Search code examples
oledbvisual-foxpro

VFPOLEDB Too large files


I had the assignment of writing several queries to read in some .dbf files. The files are Visual FoxPro files and the big problem here is when I start using joins, because this makes the temporary files extremely big, eventually resulting in errors like:

File c:\users\me\appdata\local\temp\00001kjd000a.tmp is too large.

Furthermore the querying takes a really long time and this is not what I want. I tried accessing this data using sqlserver and also using c# code, but it is extremely slow.

The sizes of the databases are about 350mb, 100mb and 10mb. I have these files locally to "speed up" the process, however a triple join from these takes more than 15min...

and i know i will have to use another one which is 2gb

code i'm using:

string connStr = @"Provider=VFPOLEDB.1;Data Source=D:\data\B. Mayer Real\;";
            string qryStr = @"
                select top 100 *
                from db1 a, db2 b, db3 c
                where a.id = b.id
                and b.id = c.id
                order by a.id
                ";

            OleDbConnection conn = new OleDbConnection(connStr);

            conn.Open();

            OleDbCommand cmd = new OleDbCommand(qryStr, conn);
            OleDbDataAdapter adapter = new OleDbDataAdapter(cmd);

            DataSet data = new DataSet();

            adapter.Fill(data);

            DataTable table = data.Tables[0];

            foreach (DataRow myDataRow in table.Rows)
            {
                Console.WriteLine("Found data {0}", myDataRow[1]);
            }

            Console.ReadLine();

            conn.Close();

EDIT:

The biggest problem is simply going through the files... If I do something like this:

SELECT *
FROM [CARATLOCAL]...[lzarb]
where la_nummer = 364999

This already takes 30 seconds

This query took 38 minutes! (it's just one line)

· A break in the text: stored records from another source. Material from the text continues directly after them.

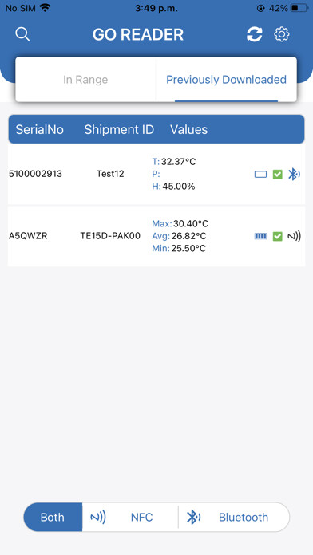Click full battery icon for A5QWZR
This screenshot has height=555, width=313.
click(x=261, y=236)
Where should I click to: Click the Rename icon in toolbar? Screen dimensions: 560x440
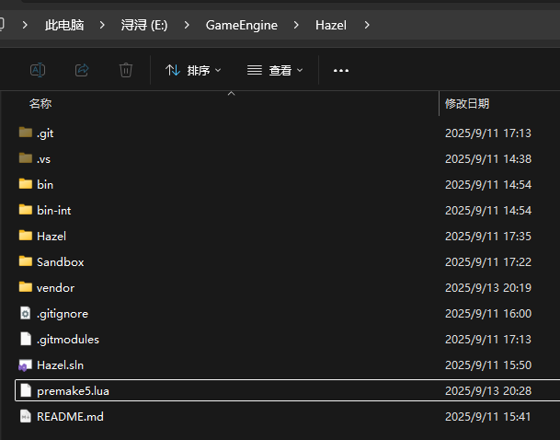coord(38,70)
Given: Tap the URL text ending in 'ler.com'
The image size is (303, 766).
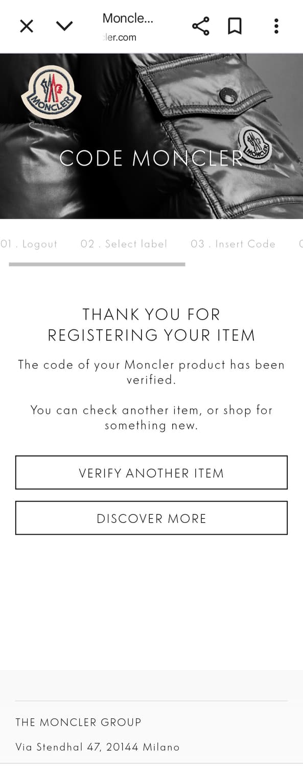Looking at the screenshot, I should pyautogui.click(x=120, y=37).
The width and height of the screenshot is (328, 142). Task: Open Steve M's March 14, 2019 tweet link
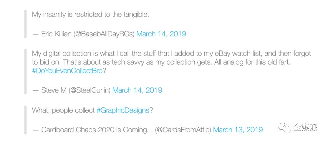coord(137,90)
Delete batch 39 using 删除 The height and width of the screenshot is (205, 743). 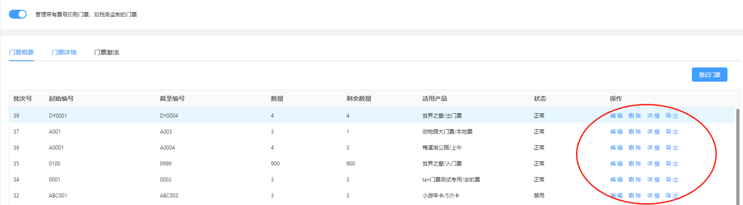(635, 116)
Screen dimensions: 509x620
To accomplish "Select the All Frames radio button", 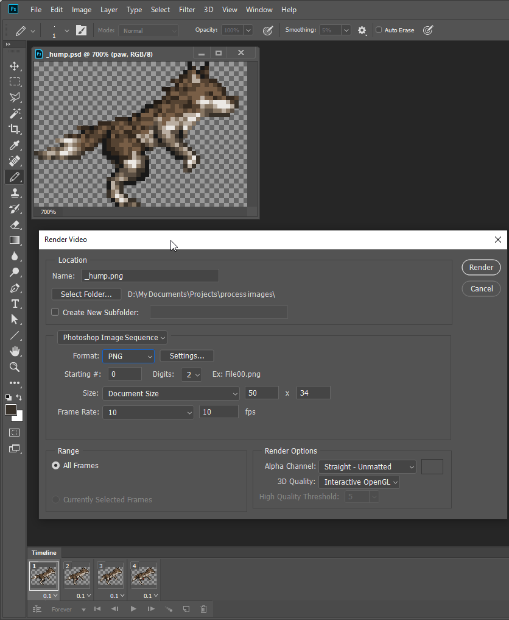I will (x=56, y=466).
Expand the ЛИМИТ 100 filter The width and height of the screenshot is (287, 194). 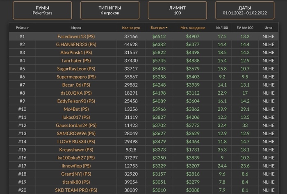[x=177, y=10]
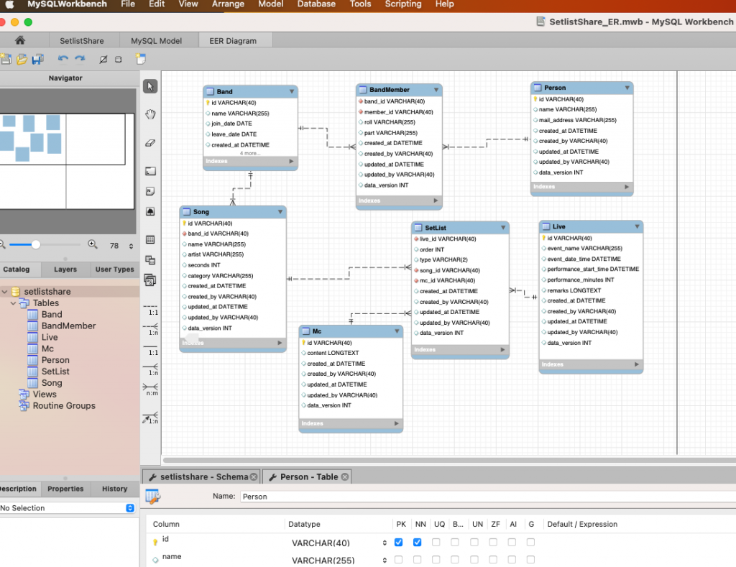The width and height of the screenshot is (736, 567).
Task: Click the Save Model toolbar icon
Action: point(38,59)
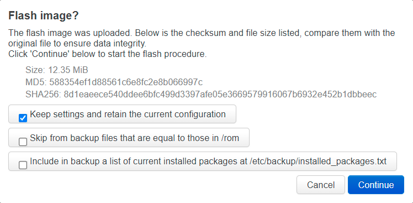Viewport: 413px width, 203px height.
Task: Click the "Click 'Continue' below" instruction line
Action: (108, 54)
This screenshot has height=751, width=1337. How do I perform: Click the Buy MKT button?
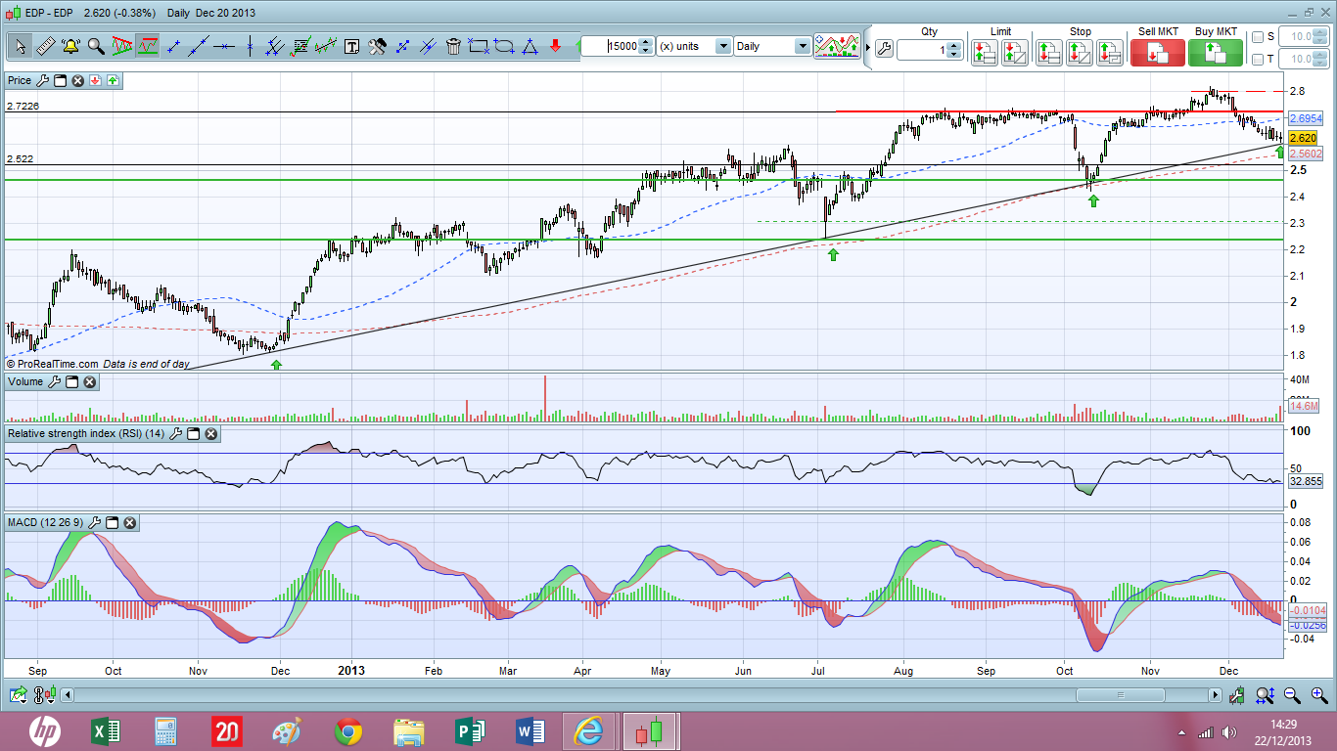(1215, 52)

select max(la_datum + convert(datetime, la_time, 108)) as book_datetime, la_nummer, la_index from [CARATLOCAL]...[lzarb]
where la_datum is not null and la_time is not null and la_nummer = 364999
group by la_nummer, la_index

Solution

  • Since the "Order by" is the basis of the query, and you are only looking for the most recent 100 (hence my order by is DESCENDING), I would suggest trying to prequery just the ID as a PREQUERY, then join to the rest such as... Make sure you have an index on each table on the "ID" column.

    select 
          PreQuery.*, 
          b.*, 
          c.*
       from
          ( select top 100 a.*
               from db1 a
               order by a.ID DESC ) PreQuery
          JOIN db2 b on PreQuery.ID = b.ID
          JOIN db3 c on PreQuery.ID = c.ID
    

    if that doesn't cut it, and the "a.ID" is a type of auto-increment column, you may want to get the max() ID and further strip from that.

    ADDITIONALLY... if table "B" and "C" have multiple records per ID, then you are probably running into a Cartesian result... So, if B has 10 entries for each "A" ID, and C has 20 entries for same "A" ID, then you now have 200 entries for that one ID... Do this for 100 entries and you have 20,000 entries. Not a problem with that small a set, but something to consider.